First order logic has many more interpretations. We can, for example, construct an interpretation as follows. We begin by choosing a pair of sets, called the “inner domain” and “outer domain”, such that the inner domain is a subset of the outer domain. Then we assign an element of the domain to each variable and an element of the outer domain to each parameter. To each predicate we assign a relation, which you can safely think of as a Boolean-valued function, on the outer domain. To each unary relation we assign a unary relation, which you should think of as a function which takes a single argument, belonging to the domain, and gives you a Boolean value, i.e. true or false. To each binary predicate we assign a binary relation, i.e a Boolean function of two arguments. To each ternary predicate we assign a ternary relation, and so forth.

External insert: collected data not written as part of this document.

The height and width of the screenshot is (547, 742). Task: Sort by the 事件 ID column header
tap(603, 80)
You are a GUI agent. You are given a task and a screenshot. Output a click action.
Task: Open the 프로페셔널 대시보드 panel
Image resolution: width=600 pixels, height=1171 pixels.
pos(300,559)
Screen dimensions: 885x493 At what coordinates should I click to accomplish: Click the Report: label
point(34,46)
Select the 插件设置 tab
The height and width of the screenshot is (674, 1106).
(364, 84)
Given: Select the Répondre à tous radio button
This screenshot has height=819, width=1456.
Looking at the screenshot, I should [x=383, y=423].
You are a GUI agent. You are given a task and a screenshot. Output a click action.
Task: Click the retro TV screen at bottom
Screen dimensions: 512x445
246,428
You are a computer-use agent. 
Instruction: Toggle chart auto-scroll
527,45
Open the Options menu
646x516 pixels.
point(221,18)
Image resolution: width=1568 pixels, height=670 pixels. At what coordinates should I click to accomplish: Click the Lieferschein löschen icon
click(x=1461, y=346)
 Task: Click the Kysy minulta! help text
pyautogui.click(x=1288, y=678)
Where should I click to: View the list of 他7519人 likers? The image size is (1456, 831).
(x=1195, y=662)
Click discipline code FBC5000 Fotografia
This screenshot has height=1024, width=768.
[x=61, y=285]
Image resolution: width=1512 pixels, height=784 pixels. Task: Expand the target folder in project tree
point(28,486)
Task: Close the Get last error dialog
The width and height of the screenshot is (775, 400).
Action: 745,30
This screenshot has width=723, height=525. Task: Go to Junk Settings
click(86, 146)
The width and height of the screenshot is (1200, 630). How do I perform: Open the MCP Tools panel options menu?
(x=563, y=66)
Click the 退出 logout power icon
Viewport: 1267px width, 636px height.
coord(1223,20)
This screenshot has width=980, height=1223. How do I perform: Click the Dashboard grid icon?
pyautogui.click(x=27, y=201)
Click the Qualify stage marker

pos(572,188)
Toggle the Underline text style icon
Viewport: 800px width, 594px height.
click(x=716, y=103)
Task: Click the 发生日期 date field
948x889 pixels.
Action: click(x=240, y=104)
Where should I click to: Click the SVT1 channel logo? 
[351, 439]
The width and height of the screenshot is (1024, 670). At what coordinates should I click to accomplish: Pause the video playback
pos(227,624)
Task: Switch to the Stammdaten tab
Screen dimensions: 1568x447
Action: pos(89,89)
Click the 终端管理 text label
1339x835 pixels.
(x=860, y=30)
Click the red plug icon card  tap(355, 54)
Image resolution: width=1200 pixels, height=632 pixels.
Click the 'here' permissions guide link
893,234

An atomic expression is considered true if the function associated to its predicate, when evaluated at its arguments, has the value true. Then from the atomic expressions we can assign truth values to larger and larger expressions, much as we did in zeroeth order logic. We handle Boolean operator just as we did there. Equality is handled in the obvious way, with \({ ( A = B ) }\) evaluating to true if the two variables or parameters have been assigned the same value. The one complication is that when we assign truth values to a quantified expression we check only those values of the variable in the inner domain, and we substitute them only for free occurrences of the variable in the inner expression.
A statement in first order logic is said to be valid if it is true for every interpretation of the type described above. Valid statements play much the same role for first order logic as tautologies did for zeroeth order logic.
There is no analogue of truth tables for first order logic because we have no hope of listing the possible interpretations of a statement.
Some textbooks imply, or even directly state, that all interpretations are of the type described above. They are wrong, for reasons we will discuss in the set theory chapter.